* [Exercise inputs]
-=-=-

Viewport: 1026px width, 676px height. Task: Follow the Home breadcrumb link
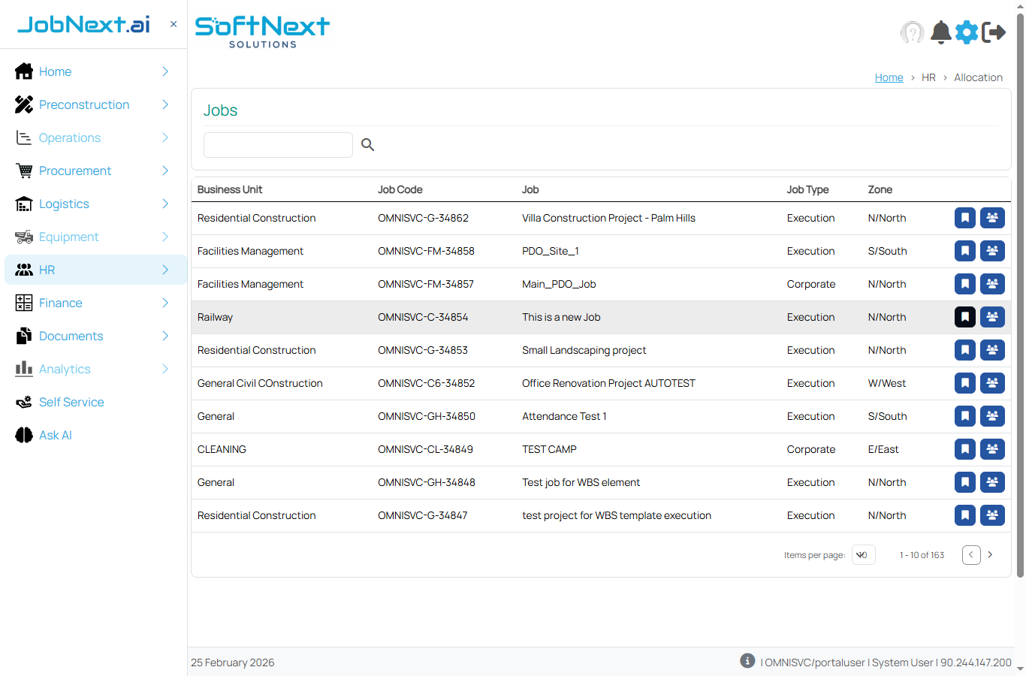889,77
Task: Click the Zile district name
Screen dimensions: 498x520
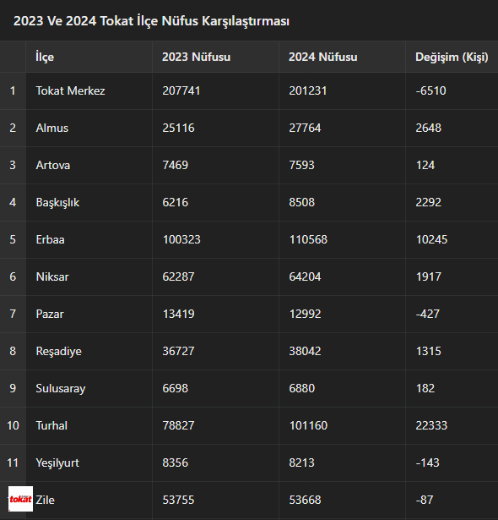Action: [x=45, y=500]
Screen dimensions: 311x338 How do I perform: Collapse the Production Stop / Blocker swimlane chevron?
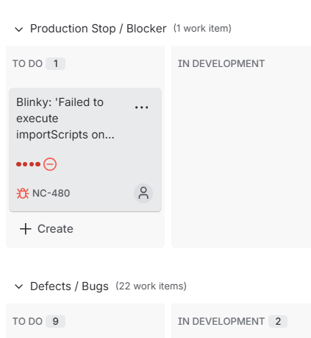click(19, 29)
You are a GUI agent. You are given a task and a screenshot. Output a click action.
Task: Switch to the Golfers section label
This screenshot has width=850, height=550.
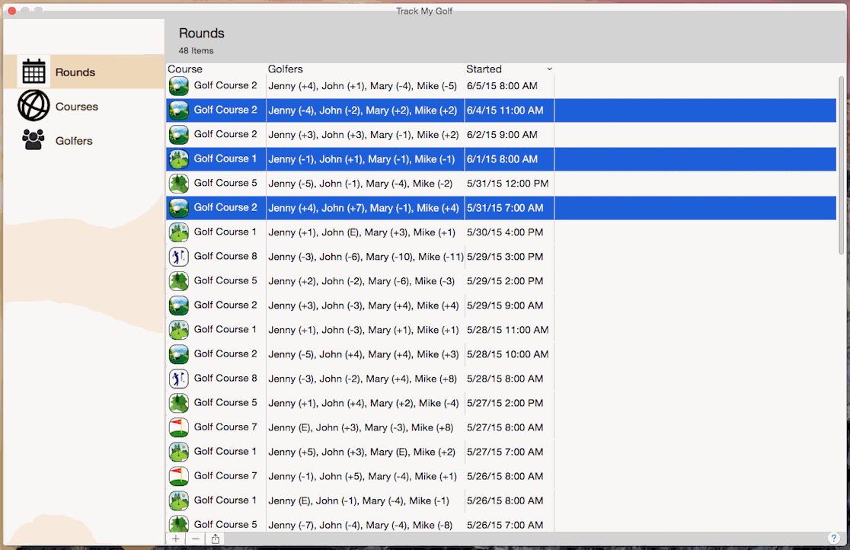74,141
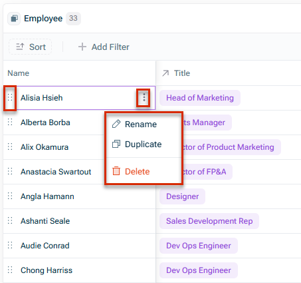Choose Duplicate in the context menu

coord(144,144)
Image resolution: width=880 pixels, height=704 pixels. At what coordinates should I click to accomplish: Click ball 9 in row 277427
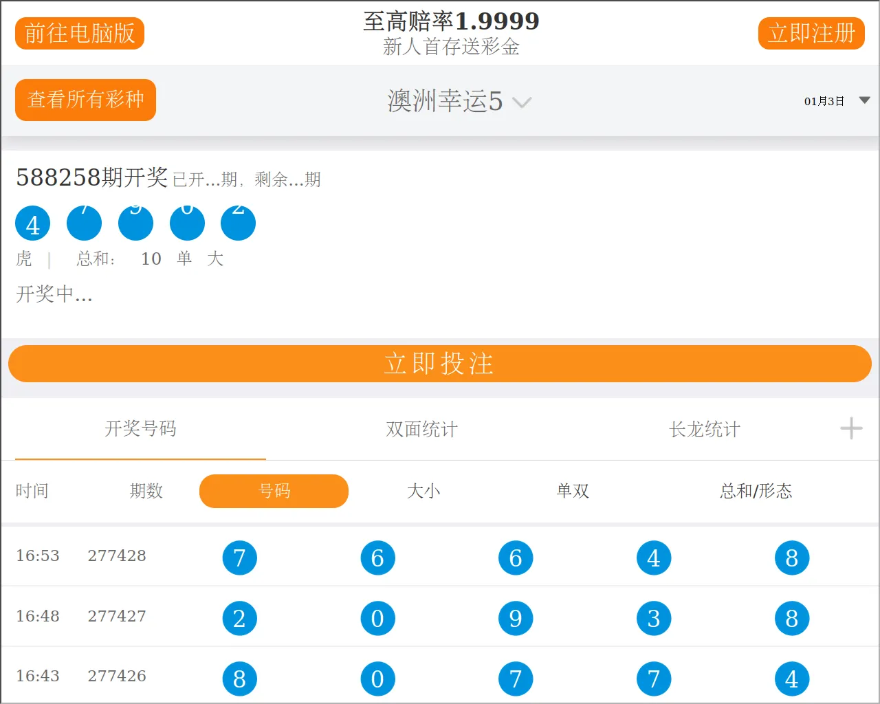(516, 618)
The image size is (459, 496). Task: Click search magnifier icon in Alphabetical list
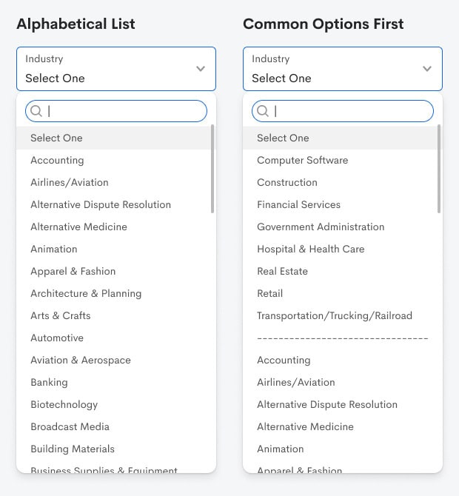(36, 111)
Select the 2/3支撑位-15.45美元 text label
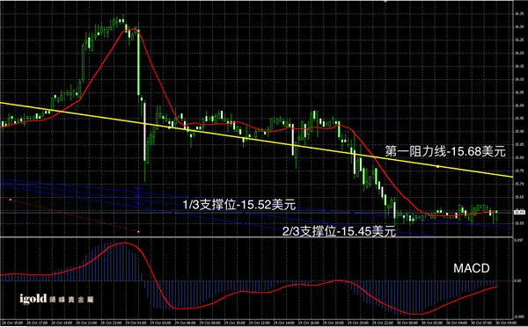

-=-=-

* [Activity] In the records above, locate the line with "You are a GUI"; output it and each line after it through the last one, exactly, omitting pictures.

* [Written reply]
You are a GUI agent. You are given a task and a screenshot. Output a click action.
Task: Switch to the Golfers section label
This screenshot has width=850, height=550.
74,141
Choose Duplicate in the context menu

coord(144,144)
Image resolution: width=880 pixels, height=704 pixels. At what coordinates should I click to accomplish: Click ball 9 in row 277427
(516, 618)
The image size is (459, 496). Task: Click search magnifier icon in Alphabetical list
(36, 111)
Select the 2/3支撑位-15.45美元 text label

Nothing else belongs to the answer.